Item coordinate data
>> START

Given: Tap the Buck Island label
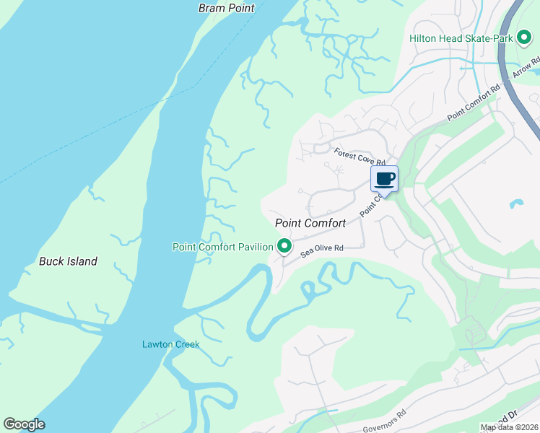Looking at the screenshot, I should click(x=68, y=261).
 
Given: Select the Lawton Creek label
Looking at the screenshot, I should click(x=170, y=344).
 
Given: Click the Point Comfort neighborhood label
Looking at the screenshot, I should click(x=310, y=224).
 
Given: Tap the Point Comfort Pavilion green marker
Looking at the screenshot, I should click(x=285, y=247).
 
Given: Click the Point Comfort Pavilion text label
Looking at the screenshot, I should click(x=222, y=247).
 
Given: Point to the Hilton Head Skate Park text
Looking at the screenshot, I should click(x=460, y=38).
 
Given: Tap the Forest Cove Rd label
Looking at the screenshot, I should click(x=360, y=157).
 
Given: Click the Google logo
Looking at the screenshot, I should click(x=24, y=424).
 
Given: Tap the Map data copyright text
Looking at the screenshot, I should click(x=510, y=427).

>> END

WRITTEN REQUEST
Repeat all of the records above line for line, leaving the pictures out of your answer.

PROBLEM SOLUTION
Given: Tap the Buck Island label
Looking at the screenshot, I should click(x=68, y=261).
 
Given: Select the Lawton Creek label
Looking at the screenshot, I should click(x=170, y=344).
 
Given: Click the Point Comfort neighborhood label
Looking at the screenshot, I should click(x=310, y=224).
 
Given: Tap the Point Comfort Pavilion green marker
Looking at the screenshot, I should click(x=285, y=247).
 
Given: Click the Point Comfort Pavilion text label
Looking at the screenshot, I should click(x=222, y=247).
 
Given: Point to the Hilton Head Skate Park text
Looking at the screenshot, I should click(x=460, y=38).
 
Given: Tap the Forest Cove Rd label
Looking at the screenshot, I should click(x=360, y=157).
 
Given: Click the Google logo
Looking at the screenshot, I should click(x=24, y=424).
 
Given: Tap the Map data copyright text
Looking at the screenshot, I should click(x=510, y=427).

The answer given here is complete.